• What you will do: Search the material for the word "computer" and copy each line that holds it.

-- Opening Marker --

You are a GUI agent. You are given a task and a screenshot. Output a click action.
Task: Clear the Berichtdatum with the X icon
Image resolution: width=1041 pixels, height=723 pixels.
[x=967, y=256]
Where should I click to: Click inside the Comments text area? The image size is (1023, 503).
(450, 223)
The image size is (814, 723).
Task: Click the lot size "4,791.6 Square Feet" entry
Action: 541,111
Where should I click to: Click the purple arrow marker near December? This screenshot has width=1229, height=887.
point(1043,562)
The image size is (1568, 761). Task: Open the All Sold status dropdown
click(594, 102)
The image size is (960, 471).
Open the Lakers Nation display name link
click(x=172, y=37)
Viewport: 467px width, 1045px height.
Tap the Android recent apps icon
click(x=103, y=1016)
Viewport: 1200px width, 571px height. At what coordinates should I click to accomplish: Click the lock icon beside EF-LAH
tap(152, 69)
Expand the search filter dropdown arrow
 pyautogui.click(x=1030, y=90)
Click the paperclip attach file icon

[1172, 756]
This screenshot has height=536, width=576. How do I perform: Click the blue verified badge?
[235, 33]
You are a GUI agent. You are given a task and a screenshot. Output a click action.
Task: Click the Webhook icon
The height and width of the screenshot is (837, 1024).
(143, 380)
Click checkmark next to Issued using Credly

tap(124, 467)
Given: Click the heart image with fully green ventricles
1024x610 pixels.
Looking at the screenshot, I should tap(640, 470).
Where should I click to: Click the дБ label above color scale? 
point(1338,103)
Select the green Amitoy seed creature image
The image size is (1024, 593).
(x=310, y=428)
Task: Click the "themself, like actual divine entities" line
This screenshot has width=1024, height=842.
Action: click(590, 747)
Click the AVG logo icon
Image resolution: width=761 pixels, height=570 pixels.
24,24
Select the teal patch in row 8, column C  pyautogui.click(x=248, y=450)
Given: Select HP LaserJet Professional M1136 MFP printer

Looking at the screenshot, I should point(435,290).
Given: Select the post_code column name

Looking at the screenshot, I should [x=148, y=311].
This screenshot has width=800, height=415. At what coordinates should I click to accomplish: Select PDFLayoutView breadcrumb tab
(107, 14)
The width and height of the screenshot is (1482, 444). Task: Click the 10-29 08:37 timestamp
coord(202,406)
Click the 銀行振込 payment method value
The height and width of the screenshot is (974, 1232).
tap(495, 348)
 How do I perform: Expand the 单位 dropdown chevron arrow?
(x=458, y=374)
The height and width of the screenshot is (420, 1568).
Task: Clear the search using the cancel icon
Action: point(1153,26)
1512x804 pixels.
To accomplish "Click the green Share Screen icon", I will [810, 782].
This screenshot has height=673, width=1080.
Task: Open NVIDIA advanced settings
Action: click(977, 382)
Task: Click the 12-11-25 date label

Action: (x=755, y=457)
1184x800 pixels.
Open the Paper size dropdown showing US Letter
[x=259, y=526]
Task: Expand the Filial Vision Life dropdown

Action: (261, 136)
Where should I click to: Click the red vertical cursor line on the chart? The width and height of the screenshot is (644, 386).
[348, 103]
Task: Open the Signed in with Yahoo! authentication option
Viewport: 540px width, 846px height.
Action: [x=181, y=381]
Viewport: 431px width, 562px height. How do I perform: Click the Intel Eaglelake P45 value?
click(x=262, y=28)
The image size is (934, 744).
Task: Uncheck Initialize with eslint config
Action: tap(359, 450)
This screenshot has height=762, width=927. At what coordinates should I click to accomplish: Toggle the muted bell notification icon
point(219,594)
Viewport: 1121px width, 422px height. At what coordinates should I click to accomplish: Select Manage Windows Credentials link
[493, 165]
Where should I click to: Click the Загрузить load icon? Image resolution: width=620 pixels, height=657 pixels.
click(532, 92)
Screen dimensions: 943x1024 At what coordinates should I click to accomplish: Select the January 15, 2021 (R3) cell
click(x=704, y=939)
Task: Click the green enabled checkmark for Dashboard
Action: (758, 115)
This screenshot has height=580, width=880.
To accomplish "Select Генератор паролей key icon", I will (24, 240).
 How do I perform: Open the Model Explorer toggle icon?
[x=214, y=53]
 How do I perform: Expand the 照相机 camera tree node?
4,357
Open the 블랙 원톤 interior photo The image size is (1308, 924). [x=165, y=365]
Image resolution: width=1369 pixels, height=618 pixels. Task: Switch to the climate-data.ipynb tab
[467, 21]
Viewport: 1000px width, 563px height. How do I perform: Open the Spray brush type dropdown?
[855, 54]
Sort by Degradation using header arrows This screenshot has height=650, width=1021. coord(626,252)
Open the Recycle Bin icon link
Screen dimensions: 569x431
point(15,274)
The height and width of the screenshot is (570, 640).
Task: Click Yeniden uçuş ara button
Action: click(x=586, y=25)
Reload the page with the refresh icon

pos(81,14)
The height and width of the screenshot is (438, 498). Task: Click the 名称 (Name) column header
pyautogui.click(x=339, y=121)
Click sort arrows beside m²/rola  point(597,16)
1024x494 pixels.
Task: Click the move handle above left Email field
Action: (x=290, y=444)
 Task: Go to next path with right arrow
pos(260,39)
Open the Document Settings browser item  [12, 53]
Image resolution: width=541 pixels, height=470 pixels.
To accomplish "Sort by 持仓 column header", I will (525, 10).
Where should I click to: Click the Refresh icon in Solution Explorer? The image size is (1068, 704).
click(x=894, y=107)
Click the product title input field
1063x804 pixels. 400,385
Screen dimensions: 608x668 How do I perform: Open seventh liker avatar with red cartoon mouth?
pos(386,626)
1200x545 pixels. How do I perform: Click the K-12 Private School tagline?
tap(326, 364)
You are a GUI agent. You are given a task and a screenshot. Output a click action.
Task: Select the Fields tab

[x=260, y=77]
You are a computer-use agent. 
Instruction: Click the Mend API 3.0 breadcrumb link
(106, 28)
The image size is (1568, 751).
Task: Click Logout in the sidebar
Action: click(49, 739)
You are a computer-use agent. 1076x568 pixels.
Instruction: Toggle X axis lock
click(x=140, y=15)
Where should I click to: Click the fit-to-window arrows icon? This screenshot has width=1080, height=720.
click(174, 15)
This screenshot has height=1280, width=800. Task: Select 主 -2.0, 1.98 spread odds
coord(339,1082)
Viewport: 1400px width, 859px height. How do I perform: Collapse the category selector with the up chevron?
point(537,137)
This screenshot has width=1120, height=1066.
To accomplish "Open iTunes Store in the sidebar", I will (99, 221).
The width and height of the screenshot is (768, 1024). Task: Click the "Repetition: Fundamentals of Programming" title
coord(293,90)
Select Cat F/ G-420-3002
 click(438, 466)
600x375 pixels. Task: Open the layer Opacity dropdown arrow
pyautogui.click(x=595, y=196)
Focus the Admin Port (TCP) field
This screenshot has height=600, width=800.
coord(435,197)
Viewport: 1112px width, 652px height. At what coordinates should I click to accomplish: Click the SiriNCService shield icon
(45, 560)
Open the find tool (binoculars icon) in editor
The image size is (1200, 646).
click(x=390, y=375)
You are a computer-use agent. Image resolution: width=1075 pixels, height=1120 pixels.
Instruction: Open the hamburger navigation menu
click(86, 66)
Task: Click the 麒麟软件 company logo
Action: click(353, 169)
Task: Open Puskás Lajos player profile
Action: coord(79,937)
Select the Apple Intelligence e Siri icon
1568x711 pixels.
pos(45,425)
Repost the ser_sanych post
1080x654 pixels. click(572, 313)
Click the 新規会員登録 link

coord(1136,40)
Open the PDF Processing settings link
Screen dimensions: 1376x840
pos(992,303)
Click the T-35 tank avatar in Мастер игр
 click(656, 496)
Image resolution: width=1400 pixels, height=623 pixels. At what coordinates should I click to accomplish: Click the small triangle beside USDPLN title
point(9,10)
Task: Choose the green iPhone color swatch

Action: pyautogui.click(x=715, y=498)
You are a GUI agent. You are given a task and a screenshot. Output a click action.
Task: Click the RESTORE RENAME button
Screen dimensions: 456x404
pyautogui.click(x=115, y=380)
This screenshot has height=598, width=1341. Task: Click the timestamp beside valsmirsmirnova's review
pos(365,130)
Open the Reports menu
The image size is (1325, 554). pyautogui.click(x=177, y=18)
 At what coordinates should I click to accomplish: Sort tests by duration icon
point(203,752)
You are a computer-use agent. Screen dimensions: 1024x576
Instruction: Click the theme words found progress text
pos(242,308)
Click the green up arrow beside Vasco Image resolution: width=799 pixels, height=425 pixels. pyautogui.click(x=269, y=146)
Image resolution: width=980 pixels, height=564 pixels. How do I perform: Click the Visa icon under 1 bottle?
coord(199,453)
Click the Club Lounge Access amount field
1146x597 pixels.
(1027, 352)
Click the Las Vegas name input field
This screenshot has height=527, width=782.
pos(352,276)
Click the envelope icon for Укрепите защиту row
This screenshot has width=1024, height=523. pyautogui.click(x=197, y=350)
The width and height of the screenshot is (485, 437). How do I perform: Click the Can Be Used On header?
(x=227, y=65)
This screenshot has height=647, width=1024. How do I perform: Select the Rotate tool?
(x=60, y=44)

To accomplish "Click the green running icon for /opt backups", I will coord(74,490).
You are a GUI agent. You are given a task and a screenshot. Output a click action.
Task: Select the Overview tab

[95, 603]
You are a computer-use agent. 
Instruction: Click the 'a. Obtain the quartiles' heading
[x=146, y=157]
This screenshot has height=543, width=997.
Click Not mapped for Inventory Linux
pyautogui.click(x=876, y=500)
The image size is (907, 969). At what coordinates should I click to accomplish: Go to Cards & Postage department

-- Closing Marker --

• Written answer:
You are a computer-use agent. 
You are a computer-use agent. 1076x568 pixels.
You are a computer-use agent. Image resolution: width=1075 pixels, height=1120 pixels.
You are a computer-use agent. Screen dimensions: 1024x576
You are a computer-use agent. 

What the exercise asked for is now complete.